Cher lecteur, chère lectrice,

Parmi les croyances irrationnelles qui nous habitent, nous Occidentaux, reste profondément enraciné le mythe du remède miracle, de « l’élixir de vie » capable de nous rendre jeunesse, santé, beauté, bonheur.

Nous savons que cela va contre la logique.

Mais, au plus profond de nous-mêmes, nous gardons l’espoir insensé d’une fiole qui contiendrait un remède fabriqué par quelque druide détenteur de secrets enfouis depuis la nuit des temps.

Est-ce à cause des souvenirs de Blanche-Neige, et de la Reine maléfique ? De la scène des trois sorcières dans McBeth ? Ou plus prosaïquement de la potion de la magicienne dans Les Visiteurs ou celle d’Obélix ?

En tout cas, le résultat est là : des millions d’euros dépensés chaque jour pour des produits illusoires censés contenir des plantes, des pseudo-vitamines, des mélanges improbables de poudres, présentés dans des récipients aux formes, couleurs et appellations fantaisistes qui n’ont pour effet que d’enrichir ceux qui les vendent…

Au mieux, ces produits fabriqués industriellement ont un léger effet placebo.

Au pire, ils nuisent à votre santé, déséquilibrent vos hormones, annihilent des fonctions vitales.

Car la vérité est que les meilleurs secrets de santé sont à rechercher autour de vous, dans votre assiette, votre environnement et votre vie de tous les jours.
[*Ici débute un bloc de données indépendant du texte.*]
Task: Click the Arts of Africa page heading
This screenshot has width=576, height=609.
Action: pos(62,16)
Prendre du recul et se souvenir des gestes simples de nos prédécesseurs, qui se fortifiaient avec des produits bruts, simples, non transformés ou transformés au minimum.

Le miel chargé de pollen de la ruche sauvage, le vinaigre de cidre non pasteurisé des pommes de plein champ, la racine brûlante du raifort ou l’amertume détoxifiante du pissenlit au printemps…
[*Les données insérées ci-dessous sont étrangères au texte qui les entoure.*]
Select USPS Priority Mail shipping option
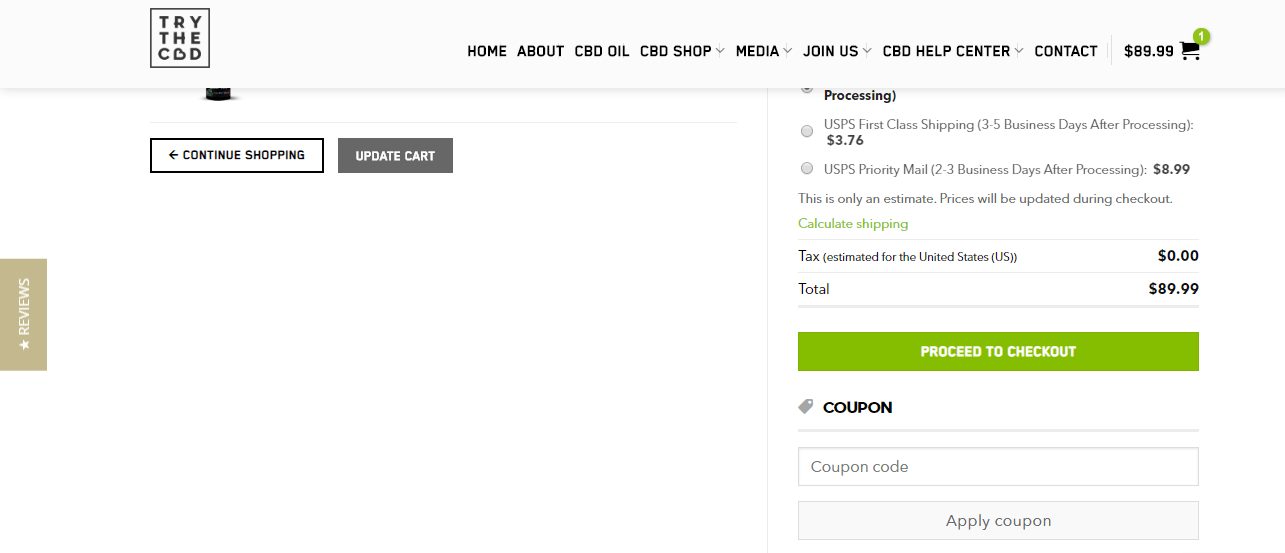 [x=807, y=168]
Ce qui me donne l’occasion de vous révéler ma recette du sirop « miracle » de la famille Dupuis :

Sirop de vinaigre de cidre, miel et cannelle

Confidence : mon « sirop » personnel préféré, je le fais avec le raifort de mon jardin. Il détoxifie et purifie tout mais il est si brûlant et violent que je n’en parlerai pas ici.

Non, aujourd’hui, je parle d’une recette familiale, pour le petits comme pour les grands…

Très simple à faire et composé uniquement d’ingrédients faciles à trouver, ce « tonique » agit à tous les niveaux de l’organisme. Il soulage de la constipation, réduit l’inflammation, soutient les reins, est bon pour le cœur, prévient et combat les infections urinaires, protège des attaque bactériennes, fongiques et virales, et protège contre le rhume.

La clé de son efficacité est toutefois de n’utiliser que des ingrédients de première qualité :

  • véritable cannelle de ceylan (qui est jaune, et composée de plusieurs minces écorces enroulées ensemble, qui s’effritent à la main) ; elle doit de plus être biologique, de façon à ne contenir aucune trace de métaux lourds ;
  • miel cru, biologique de préférence. Miel « bio » signifie simplement que les abeilles n’ont pas pollinisé des fleurs et plantes ayant été traitées par des pesticides, des herbicides ni d’autres produits nocifs. « Cru » veut dire que le miel n’a pas été pasteurisé, ce qui préserve les enzymes actifs ;
  • et bien sûr le véritable vinaigre de cidre doit être non-pasteurisé et biologique. Il contient les bactéries qui ensemencent la flore intestinale et stimulent le système immunitaire. Les pommes biologiques ne contiennent pas de pesticides, de métaux lourds ni de toxines.

La préparation est simplissime : mélanger vigoureusement 500 ml de vinaigre et 250 g de miel, puis ajoutez deux cuillères à café de cannelle finement moulue.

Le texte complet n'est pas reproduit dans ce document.